__Text segment__.
Also, Mr. Sutherland fails to acknowledge that the primary reasons given for the war, and the reasons most Americans supported the war, were our national defense, not promoting democracy. Or one could say that the war itself was for national defense, and thus “conservative,” but that the occupation and democratization effort, with its PC restrictions against forcible military action, has been “liberal.” A truly “conservative” war and occupation would have been run very differently.

Posted by: Lawrence Auster on May 20, 2004 9:55 AM

I’m glad Matt agrees with me that different brands of liberalism are in conflict with each other. But I don’t think he helps advance people’s understanding of the idea of intra-liberal warfare when he says that America’s war against Nazi Germany is an example of it. Nazism as liberalism is an idea that makes sense to Matt alone.

Posted by: Lawrence Auster on May 20, 2004 10:00 AM

Well, not to me alone actually. But I am in rather small company, that is true.

I am puzzled that people don’t see national socialism as a form of liberalism (not that it should be immediately obvious given the biases in how we are taught history mind you, but that given reflection it is quite clear). Liberalism is the ideology of the free and equal new man, self created through reason and will, in conflict with a traditional oppressor-untermensch. What could be more Nazi than that?

__Given data__.
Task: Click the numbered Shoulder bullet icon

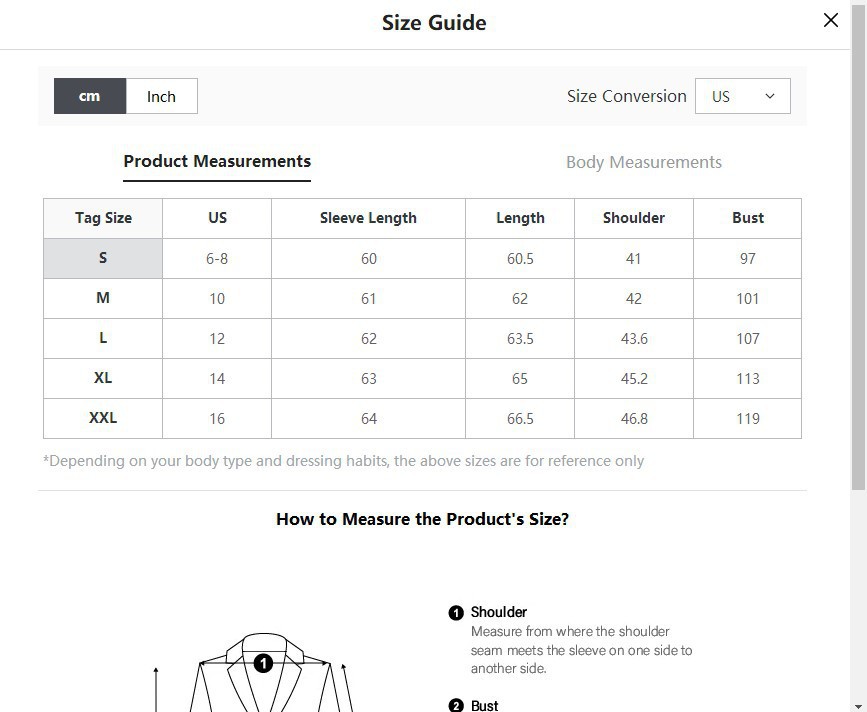Action: pos(456,613)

__Brief__.
Quote word for word the portion of the comment thread starting at "Also, Mr. Sutherland" and ending at "to Matt alone.".

__Response__.
Also, Mr. Sutherland fails to acknowledge that the primary reasons given for the war, and the reasons most Americans supported the war, were our national defense, not promoting democracy. Or one could say that the war itself was for national defense, and thus “conservative,” but that the occupation and democratization effort, with its PC restrictions against forcible military action, has been “liberal.” A truly “conservative” war and occupation would have been run very differently.

Posted by: Lawrence Auster on May 20, 2004 9:55 AM

I’m glad Matt agrees with me that different brands of liberalism are in conflict with each other. But I don’t think he helps advance people’s understanding of the idea of intra-liberal warfare when he says that America’s war against Nazi Germany is an example of it. Nazism as liberalism is an idea that makes sense to Matt alone.